New effort to find why replacement hips and knees go bad

A Case Western Reserve University chemistry professor has begun imbedding magnetic nanoparticles in the toughest of plastics to understand why more than 40,000 Americans must replace their knee and hip replacements annually.

Anna C. Samia, an assistant professor who specializes in metallic nanostructures, has been awarded a five-year $600,000 National Science Foundation-CAREER grant to create new materials and equipment to test ultra-high molecular weight polyethylene used to make artificial joints. She and her team of researchers will also develop magnetic particle imaging techniques to monitor degradation and wear.

Ultra-high molecular weight polyethylene can be tougher to scratch than carbon steel and as slick as Teflon, which seemingly makes the material an ideal substitute for hardworking joints. There is, however, a weakness: chemical oxidation degrades the plastic.

While that's known, "Studies that have been done don't identify the mechanisms in situ," Samia said. "We will mimic how the implants age in the body and test how the microstructure of the polymer affects its wear properties while being simultaneously subjected to chemical stress."

Here's how:

Samia will imbed iron oxide-based magnetic nanoparticles, which are biocompatible, in the polyethylene.

Her preliminary research shows that too many nanoparticles weaken the properties of the implant plastic. So, she is tuning the size, composition, and nanoparticle structure and form to develop strongly magnetic polymer composite materials.

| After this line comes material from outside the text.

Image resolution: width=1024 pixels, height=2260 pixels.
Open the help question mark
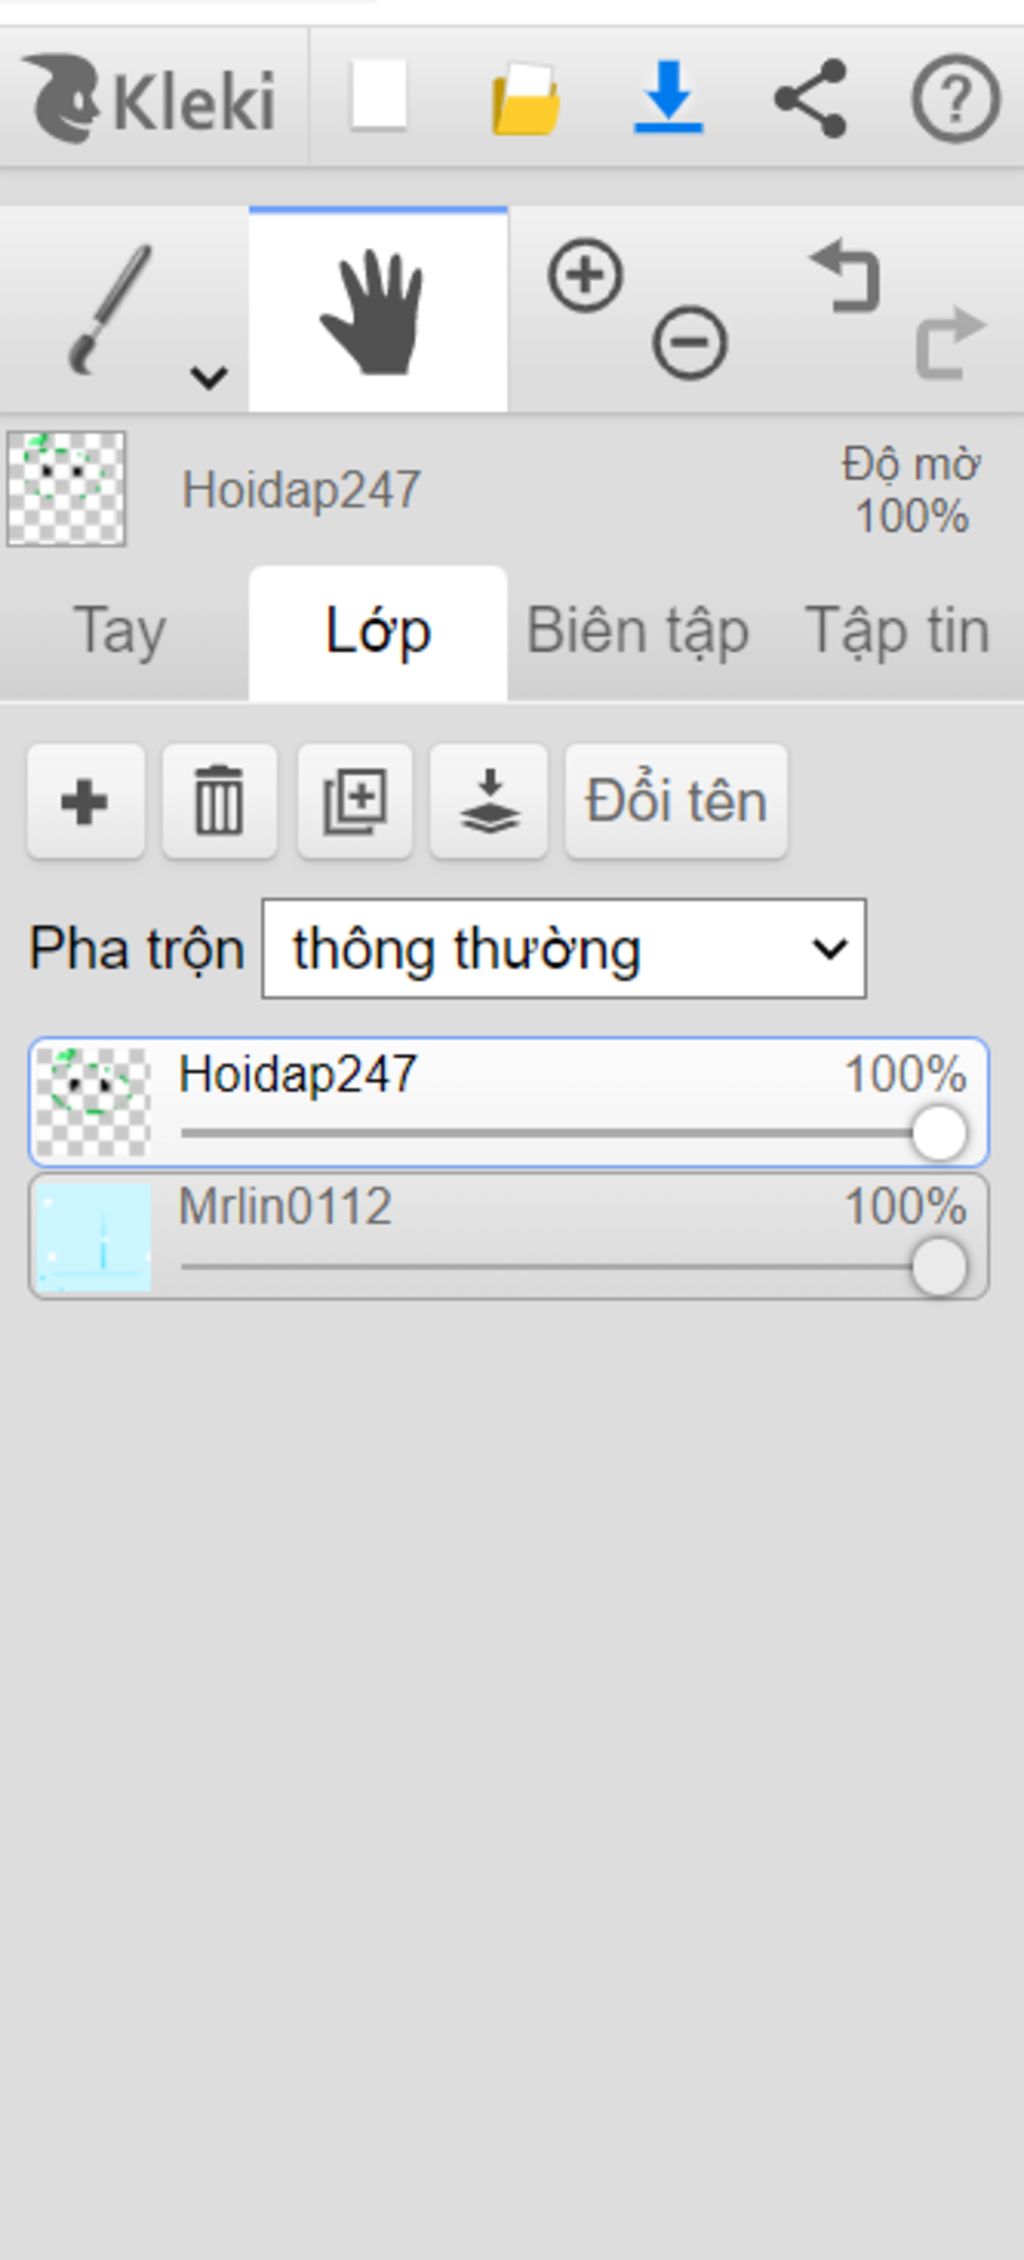tap(955, 98)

This in turn will enable her team to use fewer particles and still get a magnetic signal strong enough to create images that show what's happening to the plastic. The nanoparticles produce distinctive signals when imbedded and when they are free-floating.

Her team will bathe the polyethylene in biological fluids, hydrogen peroxide and strong acids. They will develop techniques to take images while the imbedded plastic is in the baths.

They will also devise equipment to mimic the mechanical stresses – the push and pull of walking or running – and techniques to take images in this process as well.

The images and analysis will show when nanoparticles and plastic fragments are cut free, and under which conditions, and to track where they migrate.

The ultimate goal is to give manufacturers targets they can hone in on to make the implant material more resistant to the environment inside us, so that implants last a lifetime.

Samia will be working with Case Western Reserve's Robert W. Brown, Distinguished University Professor in the department of physics, and Mark A. Griswold, director of MRI Research and professor of radiology at the School of Medicine. Their collaborative research team has been recently awarded an Imaging Guided Biomaterials Development pilot grant by the Institute for Advanced Materials (IAM) at the university.

Beyond artificial knees and hips, Samia said the nanoparticles, methods and technologies developed in this study would also be useful for learning how stents, electrodes, artificial organs and other implants degrade inside the body.

"A lot of other materials are used for implants," she said. "It will be interesting to study them over time."